## EXERCISE PROMPT
From the entries below, copy out all lines holding "Bury".

[Collected data entries]
□ □ □ □ □ □ □

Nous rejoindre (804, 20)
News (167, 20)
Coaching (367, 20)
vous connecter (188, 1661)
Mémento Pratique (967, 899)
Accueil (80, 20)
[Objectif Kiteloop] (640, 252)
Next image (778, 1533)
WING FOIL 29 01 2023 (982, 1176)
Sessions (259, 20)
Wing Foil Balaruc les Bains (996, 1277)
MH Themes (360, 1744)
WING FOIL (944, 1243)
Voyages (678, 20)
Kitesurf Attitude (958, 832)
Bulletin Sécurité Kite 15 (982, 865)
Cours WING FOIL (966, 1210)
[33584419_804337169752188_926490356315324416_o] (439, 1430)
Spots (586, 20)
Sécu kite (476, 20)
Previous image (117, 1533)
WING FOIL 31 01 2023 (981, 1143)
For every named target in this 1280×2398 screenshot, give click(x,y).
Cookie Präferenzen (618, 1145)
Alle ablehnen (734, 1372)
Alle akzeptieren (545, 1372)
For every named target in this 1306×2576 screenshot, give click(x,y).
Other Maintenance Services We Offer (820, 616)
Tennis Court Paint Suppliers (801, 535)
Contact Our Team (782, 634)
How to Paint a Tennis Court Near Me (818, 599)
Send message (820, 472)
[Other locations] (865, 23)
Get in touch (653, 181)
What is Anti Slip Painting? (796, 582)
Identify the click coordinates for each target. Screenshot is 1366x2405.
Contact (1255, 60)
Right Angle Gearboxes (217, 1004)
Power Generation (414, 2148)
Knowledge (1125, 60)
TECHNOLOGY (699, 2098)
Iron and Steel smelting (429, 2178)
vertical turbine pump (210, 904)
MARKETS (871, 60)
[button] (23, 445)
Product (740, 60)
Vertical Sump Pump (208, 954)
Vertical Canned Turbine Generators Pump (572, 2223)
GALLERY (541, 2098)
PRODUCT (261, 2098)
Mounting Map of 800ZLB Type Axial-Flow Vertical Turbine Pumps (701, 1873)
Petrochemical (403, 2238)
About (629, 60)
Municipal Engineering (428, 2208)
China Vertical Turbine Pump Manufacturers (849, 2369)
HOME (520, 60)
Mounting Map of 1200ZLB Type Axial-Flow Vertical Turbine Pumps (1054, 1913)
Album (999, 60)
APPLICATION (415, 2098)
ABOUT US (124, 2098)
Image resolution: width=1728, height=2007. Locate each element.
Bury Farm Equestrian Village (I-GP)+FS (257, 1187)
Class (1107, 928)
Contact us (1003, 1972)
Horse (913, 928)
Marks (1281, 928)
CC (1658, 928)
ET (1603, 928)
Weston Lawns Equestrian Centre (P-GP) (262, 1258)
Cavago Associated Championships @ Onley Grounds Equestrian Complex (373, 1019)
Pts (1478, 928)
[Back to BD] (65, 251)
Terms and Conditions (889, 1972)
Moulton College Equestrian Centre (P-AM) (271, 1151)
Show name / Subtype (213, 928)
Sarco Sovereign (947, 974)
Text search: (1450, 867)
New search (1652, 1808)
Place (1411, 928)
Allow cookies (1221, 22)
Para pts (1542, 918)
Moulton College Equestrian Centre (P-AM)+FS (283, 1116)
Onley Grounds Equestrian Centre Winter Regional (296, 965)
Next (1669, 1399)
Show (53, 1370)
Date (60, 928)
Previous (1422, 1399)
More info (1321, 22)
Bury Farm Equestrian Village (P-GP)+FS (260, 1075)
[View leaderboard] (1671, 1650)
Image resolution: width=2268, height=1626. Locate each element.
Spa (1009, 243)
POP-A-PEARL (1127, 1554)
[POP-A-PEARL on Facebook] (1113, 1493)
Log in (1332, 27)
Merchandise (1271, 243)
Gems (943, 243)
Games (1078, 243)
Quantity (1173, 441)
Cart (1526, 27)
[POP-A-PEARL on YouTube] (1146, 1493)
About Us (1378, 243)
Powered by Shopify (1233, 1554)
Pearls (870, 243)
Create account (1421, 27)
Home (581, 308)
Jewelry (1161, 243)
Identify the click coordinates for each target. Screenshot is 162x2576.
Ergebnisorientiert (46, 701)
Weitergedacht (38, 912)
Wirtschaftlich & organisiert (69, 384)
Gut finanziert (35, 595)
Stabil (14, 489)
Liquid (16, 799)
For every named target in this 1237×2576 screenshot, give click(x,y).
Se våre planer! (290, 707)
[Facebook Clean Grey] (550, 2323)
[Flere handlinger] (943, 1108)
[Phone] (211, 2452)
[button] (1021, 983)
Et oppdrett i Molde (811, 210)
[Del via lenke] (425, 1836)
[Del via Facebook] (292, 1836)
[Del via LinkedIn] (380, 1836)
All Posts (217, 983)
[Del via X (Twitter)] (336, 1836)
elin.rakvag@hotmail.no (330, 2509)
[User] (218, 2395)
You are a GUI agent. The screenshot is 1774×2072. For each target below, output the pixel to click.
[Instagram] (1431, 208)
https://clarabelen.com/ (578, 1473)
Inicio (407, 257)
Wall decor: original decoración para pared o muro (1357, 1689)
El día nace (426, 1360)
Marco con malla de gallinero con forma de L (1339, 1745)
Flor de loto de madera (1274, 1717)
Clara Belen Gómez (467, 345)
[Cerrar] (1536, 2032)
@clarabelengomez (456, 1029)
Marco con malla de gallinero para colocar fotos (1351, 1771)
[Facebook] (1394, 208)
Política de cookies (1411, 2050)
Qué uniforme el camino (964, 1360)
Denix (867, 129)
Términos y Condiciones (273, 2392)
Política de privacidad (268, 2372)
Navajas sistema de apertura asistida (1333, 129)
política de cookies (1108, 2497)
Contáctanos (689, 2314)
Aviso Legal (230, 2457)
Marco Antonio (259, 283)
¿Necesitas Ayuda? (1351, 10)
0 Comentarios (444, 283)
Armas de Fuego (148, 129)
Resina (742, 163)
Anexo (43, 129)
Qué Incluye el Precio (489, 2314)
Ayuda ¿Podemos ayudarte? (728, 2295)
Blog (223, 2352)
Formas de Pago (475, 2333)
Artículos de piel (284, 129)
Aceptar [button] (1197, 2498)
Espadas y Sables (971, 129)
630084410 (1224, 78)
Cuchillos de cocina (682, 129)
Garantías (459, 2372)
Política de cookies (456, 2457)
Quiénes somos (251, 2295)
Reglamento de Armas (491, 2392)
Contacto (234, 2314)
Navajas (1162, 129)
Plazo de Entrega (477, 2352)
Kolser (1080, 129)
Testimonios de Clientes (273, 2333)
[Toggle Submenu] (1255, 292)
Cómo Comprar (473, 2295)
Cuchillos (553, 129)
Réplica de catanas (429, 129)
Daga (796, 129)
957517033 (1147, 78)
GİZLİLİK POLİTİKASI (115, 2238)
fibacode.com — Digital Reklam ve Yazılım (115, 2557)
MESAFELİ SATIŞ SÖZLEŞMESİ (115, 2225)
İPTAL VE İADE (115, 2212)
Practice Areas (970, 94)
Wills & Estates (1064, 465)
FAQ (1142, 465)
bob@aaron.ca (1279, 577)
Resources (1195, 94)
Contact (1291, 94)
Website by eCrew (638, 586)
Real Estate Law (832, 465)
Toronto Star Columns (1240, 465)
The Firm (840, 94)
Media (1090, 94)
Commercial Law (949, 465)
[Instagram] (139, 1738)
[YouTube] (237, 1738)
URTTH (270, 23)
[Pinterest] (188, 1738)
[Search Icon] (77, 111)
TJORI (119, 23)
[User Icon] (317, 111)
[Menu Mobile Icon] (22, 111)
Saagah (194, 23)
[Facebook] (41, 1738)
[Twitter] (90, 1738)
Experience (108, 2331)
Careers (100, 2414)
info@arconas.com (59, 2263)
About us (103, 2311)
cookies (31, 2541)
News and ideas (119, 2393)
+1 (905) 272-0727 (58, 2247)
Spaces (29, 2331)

□ □ □ □ □ □ □

## EXPECTED ANSWER
Bury Farm Equestrian Village (I-GP)+FS (257, 1187)
Bury Farm Equestrian Village (P-GP)+FS (260, 1075)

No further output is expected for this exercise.